Set task:
Reproduce each of the following items word for word.

Items from a data source:
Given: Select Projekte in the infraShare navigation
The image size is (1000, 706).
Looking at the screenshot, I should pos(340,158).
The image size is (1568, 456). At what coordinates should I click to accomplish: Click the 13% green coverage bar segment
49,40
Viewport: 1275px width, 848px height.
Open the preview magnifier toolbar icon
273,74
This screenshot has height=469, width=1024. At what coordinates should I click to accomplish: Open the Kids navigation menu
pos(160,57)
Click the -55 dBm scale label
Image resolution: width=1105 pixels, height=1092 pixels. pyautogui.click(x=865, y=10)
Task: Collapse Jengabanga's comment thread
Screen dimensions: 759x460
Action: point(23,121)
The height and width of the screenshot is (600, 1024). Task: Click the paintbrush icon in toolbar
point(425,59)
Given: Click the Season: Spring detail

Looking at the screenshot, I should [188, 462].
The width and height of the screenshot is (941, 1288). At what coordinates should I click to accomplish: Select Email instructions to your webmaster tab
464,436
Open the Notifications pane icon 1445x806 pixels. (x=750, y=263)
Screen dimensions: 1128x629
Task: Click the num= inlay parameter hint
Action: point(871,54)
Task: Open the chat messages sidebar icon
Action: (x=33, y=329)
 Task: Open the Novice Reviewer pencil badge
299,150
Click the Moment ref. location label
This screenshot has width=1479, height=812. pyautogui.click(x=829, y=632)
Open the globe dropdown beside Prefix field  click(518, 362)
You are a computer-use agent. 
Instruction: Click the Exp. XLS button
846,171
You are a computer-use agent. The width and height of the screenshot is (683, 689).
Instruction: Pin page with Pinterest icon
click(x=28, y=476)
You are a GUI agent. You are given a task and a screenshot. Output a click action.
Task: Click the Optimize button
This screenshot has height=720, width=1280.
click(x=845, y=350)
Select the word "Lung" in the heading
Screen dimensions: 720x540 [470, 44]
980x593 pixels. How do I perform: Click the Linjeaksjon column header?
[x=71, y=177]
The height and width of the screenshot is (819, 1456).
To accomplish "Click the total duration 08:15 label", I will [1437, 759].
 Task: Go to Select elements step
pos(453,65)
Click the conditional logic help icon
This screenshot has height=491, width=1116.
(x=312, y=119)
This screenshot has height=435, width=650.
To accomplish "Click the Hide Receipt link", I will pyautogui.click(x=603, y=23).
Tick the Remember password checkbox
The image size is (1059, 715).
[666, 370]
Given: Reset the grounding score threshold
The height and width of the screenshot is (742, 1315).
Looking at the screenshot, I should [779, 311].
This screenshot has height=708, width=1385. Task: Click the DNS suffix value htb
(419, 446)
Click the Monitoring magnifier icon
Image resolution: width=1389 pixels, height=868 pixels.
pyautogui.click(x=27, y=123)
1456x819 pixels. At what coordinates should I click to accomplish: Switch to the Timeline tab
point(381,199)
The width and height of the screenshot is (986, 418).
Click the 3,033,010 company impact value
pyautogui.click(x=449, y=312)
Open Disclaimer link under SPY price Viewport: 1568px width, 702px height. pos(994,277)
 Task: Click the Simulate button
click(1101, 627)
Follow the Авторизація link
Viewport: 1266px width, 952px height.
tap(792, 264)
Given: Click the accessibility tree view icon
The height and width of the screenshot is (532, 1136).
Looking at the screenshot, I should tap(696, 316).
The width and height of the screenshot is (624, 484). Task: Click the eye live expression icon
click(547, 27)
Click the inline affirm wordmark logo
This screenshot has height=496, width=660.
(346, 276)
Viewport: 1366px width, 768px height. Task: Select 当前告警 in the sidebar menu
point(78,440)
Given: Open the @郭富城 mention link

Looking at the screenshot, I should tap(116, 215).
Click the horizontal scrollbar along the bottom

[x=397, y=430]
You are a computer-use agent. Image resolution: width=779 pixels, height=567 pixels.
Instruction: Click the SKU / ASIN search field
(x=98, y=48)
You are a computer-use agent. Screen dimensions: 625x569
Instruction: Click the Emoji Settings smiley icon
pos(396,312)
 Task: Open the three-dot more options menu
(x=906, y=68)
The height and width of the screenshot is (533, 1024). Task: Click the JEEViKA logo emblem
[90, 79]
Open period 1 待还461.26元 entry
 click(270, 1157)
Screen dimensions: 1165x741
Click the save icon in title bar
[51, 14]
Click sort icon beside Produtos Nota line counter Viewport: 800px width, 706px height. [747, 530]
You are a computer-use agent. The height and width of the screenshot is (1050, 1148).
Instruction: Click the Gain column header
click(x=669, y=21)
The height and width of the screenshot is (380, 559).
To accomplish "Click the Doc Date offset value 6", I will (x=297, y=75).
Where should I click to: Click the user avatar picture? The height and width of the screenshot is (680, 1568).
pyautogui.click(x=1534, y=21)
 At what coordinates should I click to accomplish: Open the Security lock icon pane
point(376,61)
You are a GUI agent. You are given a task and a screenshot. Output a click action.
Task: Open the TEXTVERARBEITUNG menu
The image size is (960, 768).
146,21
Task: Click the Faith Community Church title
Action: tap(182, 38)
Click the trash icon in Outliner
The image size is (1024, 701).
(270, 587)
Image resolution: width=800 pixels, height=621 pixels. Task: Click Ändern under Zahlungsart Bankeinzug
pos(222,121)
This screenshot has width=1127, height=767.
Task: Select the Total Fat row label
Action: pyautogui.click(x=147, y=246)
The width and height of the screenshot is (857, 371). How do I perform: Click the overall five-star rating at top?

Full response:
Given: Select Projekte in the infraShare navigation
The image size is (1000, 706).
Looking at the screenshot, I should pos(340,158).
The image size is (1568, 456). At what coordinates should I click to accomplish: Click the 13% green coverage bar segment
49,40
Viewport: 1275px width, 848px height.
Open the preview magnifier toolbar icon
273,74
This screenshot has height=469, width=1024. At what coordinates should I click to accomplish: Open the Kids navigation menu
pos(160,57)
Click the -55 dBm scale label
Image resolution: width=1105 pixels, height=1092 pixels. pyautogui.click(x=865, y=10)
Task: Collapse Jengabanga's comment thread
Screen dimensions: 759x460
Action: point(23,121)
The height and width of the screenshot is (600, 1024). Task: Click the paintbrush icon in toolbar
point(425,59)
Given: Click the Season: Spring detail

Looking at the screenshot, I should [188, 462].
The width and height of the screenshot is (941, 1288). At what coordinates should I click to accomplish: Select Email instructions to your webmaster tab
464,436
Open the Notifications pane icon 1445x806 pixels. (x=750, y=263)
Screen dimensions: 1128x629
Task: Click the num= inlay parameter hint
Action: point(871,54)
Task: Open the chat messages sidebar icon
Action: (x=33, y=329)
 Task: Open the Novice Reviewer pencil badge
299,150
Click the Moment ref. location label
This screenshot has width=1479, height=812. pyautogui.click(x=829, y=632)
Open the globe dropdown beside Prefix field  click(518, 362)
You are a computer-use agent. 
Instruction: Click the Exp. XLS button
846,171
You are a computer-use agent. The width and height of the screenshot is (683, 689).
Instruction: Pin page with Pinterest icon
click(x=28, y=476)
You are a GUI agent. You are given a task and a screenshot. Output a click action.
Task: Click the Optimize button
This screenshot has height=720, width=1280.
click(x=845, y=350)
Select the word "Lung" in the heading
Screen dimensions: 720x540 [470, 44]
980x593 pixels. How do I perform: Click the Linjeaksjon column header?
[x=71, y=177]
The height and width of the screenshot is (819, 1456).
To accomplish "Click the total duration 08:15 label", I will [1437, 759].
 Task: Go to Select elements step
pos(453,65)
Click the conditional logic help icon
This screenshot has height=491, width=1116.
(x=312, y=119)
This screenshot has height=435, width=650.
To accomplish "Click the Hide Receipt link", I will pyautogui.click(x=603, y=23).
Tick the Remember password checkbox
The image size is (1059, 715).
[666, 370]
Given: Reset the grounding score threshold
The height and width of the screenshot is (742, 1315).
Looking at the screenshot, I should [779, 311].
This screenshot has height=708, width=1385. Task: Click the DNS suffix value htb
(419, 446)
Click the Monitoring magnifier icon
Image resolution: width=1389 pixels, height=868 pixels.
pyautogui.click(x=27, y=123)
1456x819 pixels. At what coordinates should I click to accomplish: Switch to the Timeline tab
point(381,199)
The width and height of the screenshot is (986, 418).
Click the 3,033,010 company impact value
pyautogui.click(x=449, y=312)
Open Disclaimer link under SPY price Viewport: 1568px width, 702px height. pos(994,277)
 Task: Click the Simulate button
click(1101, 627)
Follow the Авторизація link
Viewport: 1266px width, 952px height.
tap(792, 264)
Given: Click the accessibility tree view icon
The height and width of the screenshot is (532, 1136).
Looking at the screenshot, I should tap(696, 316).
The width and height of the screenshot is (624, 484). Task: Click the eye live expression icon
click(547, 27)
Click the inline affirm wordmark logo
This screenshot has height=496, width=660.
(346, 276)
Viewport: 1366px width, 768px height. Task: Select 当前告警 in the sidebar menu
point(78,440)
Given: Open the @郭富城 mention link

Looking at the screenshot, I should tap(116, 215).
Click the horizontal scrollbar along the bottom

[x=397, y=430]
You are a computer-use agent. Image resolution: width=779 pixels, height=567 pixels.
Instruction: Click the SKU / ASIN search field
(x=98, y=48)
You are a computer-use agent. Screen dimensions: 625x569
Instruction: Click the Emoji Settings smiley icon
pos(396,312)
 Task: Open the three-dot more options menu
(x=906, y=68)
The height and width of the screenshot is (533, 1024). Task: Click the JEEViKA logo emblem
[90, 79]
Open period 1 待还461.26元 entry
 click(270, 1157)
Screen dimensions: 1165x741
Click the save icon in title bar
[51, 14]
Click sort icon beside Produtos Nota line counter Viewport: 800px width, 706px height. [747, 530]
You are a computer-use agent. The height and width of the screenshot is (1050, 1148).
Instruction: Click the Gain column header
click(x=669, y=21)
The height and width of the screenshot is (380, 559).
To accomplish "Click the Doc Date offset value 6", I will (x=297, y=75).
Where should I click to: Click the user avatar picture? The height and width of the screenshot is (680, 1568).
pyautogui.click(x=1534, y=21)
 At what coordinates should I click to accomplish: Open the Security lock icon pane
point(376,61)
You are a GUI agent. You are given a task and a screenshot. Output a click action.
Task: Open the TEXTVERARBEITUNG menu
The image size is (960, 768).
146,21
Task: Click the Faith Community Church title
Action: tap(182, 38)
Click the trash icon in Outliner
The image size is (1024, 701).
(270, 587)
Image resolution: width=800 pixels, height=621 pixels. Task: Click Ändern under Zahlungsart Bankeinzug
pos(222,121)
This screenshot has width=1127, height=767.
Task: Select the Total Fat row label
Action: pyautogui.click(x=147, y=246)
The width and height of the screenshot is (857, 371). How do I perform: Click the overall five-star rating at top?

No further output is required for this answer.